Each line of the data should be given again exactly.

[Stored records]

BEGIN

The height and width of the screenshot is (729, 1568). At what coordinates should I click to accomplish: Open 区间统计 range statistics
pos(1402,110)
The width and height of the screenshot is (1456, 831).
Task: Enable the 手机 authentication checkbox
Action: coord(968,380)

END

Solution to this task:
The height and width of the screenshot is (729, 1568). At what coordinates should I click to accomplish: Open 区间统计 range statistics
pos(1402,110)
The width and height of the screenshot is (1456, 831).
Task: Enable the 手机 authentication checkbox
Action: coord(968,380)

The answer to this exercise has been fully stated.